Pechino, 15 settembre 2025 – Le autorità di regolamentazione del mercato cinese hanno reso noto che Nvidia ha violato la normativa anti-monopolio del Paese, secondo un’indagine preliminare, sottolineando che l’inchiesta sulla multinazionale statunitense dei semiconduttori proseguirà. L’annuncio arriva in un contesto di crescenti tensioni commerciali e tecnologiche tra Cina e Stati Uniti, con ripercussioni significative sul mercato azionario: le azioni Nvidia hanno subito una flessione di circa il 2% nelle contrattazioni pre-mercato.
L’indagine cinese su Nvidia e le implicazioni per il mercato globale
Lo scorso anno, la State Administration for Market Regulation (SAMR) della Cina ha avviato un’indagine su Nvidia in relazione all’acquisizione di Mellanox, società israeliana specializzata in soluzioni di rete per data center e server, completata nel 2020 con l’approvazione condizionata delle autorità cinesi. Durante l’indagine preliminare, la SAMR ha rilevato una violazione delle leggi anti-monopolio relative a tale acquisizione, senza però specificare i dettagli del presunto illecito. Il caso è particolarmente delicato poiché potrebbe influenzare negativamente i negoziati commerciali in corso tra Pechino e Washington, avviati di recente a Madrid.
Parallelamente, la Cina ha intensificato i controlli sul settore dei semiconduttori, aprendo due ulteriori inchieste: una su possibili pratiche di dumping di chip importati dagli Stati Uniti e un’altra sulle restrizioni statunitensi imposte all’industria cinese dei chip, a sua volta vista come una forma di discriminazione.

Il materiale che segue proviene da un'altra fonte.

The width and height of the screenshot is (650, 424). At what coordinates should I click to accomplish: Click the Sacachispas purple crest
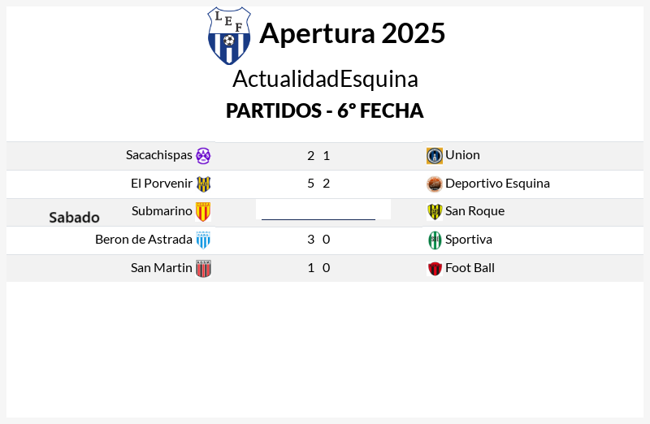tap(203, 156)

L’impatto delle restrizioni USA sul business di Nvidia in Cina
La situazione si complica per Nvidia anche a causa delle misure restrittive imposte dagli Stati Uniti, che hanno limitato l’esportazione verso la Cina di alcune GPU avanzate per l’intelligenza artificiale, in particolare il modello H20 sviluppato specificamente per aggirare precedenti divieti. Gli analisti stimano una perdita potenziale di circa 5,5 miliardi di dollari per Nvidia, con il mercato cinese che ha visto il suo peso sul fatturato ridursi dal 20% a circa il 10%, e si prevede che tale quota possa tendere a zero nel medio termine.
Questi fattori hanno portato Morningstar a rivedere al ribasso il fair value del titolo Nvidia, da 130 a 125 dollari, mantenendo un rating di incertezza molto alto. Nonostante ciò, rimane un cauto ottimismo per la crescita futura nel settore dell’intelligenza artificiale nei mercati sviluppati, benché i dazi e le tensioni geopolitiche rappresentino un’incognita sia per il breve sia per il lungo periodo.
L’accordo USA-Cina sui chip e la “tassa” sulle vendite
In un recente sviluppo, il presidente Donald Trump ha prorogato di 90 giorni la tregua sui dazi con la Cina, permettendo a Nvidia e AMD di riprendere le vendite di specifici modelli di chip per intelligenza artificiale – rispettivamente l’H20 e l’MI308 – ma imponendo una “tassa” del 15% sui ricavi generati in Cina, una misura definita controversa e senza precedenti. Originariamente Trump aveva chiesto il 20%, ma si è accordato con il CEO di Nvidia, Jensen Huang, per una riduzione della percentuale.
Questo accordo, visto da alcuni come un abuso delle normative sull’export, rappresenta un tentativo degli Stati Uniti di mantenere la leadership tecnologica nel settore, ma rischia di favorire lo sviluppo di alternative cinesi, come il chatbot DeepSeek, lanciato recentemente. L’eventuale estensione del permesso di vendita in Cina di chip Blackwell, la più avanzata architettura Nvidia, anche se in versione “depotenziata”, potrebbe aprire un nuovo capitolo nelle delicate relazioni commerciali tra le due potenze.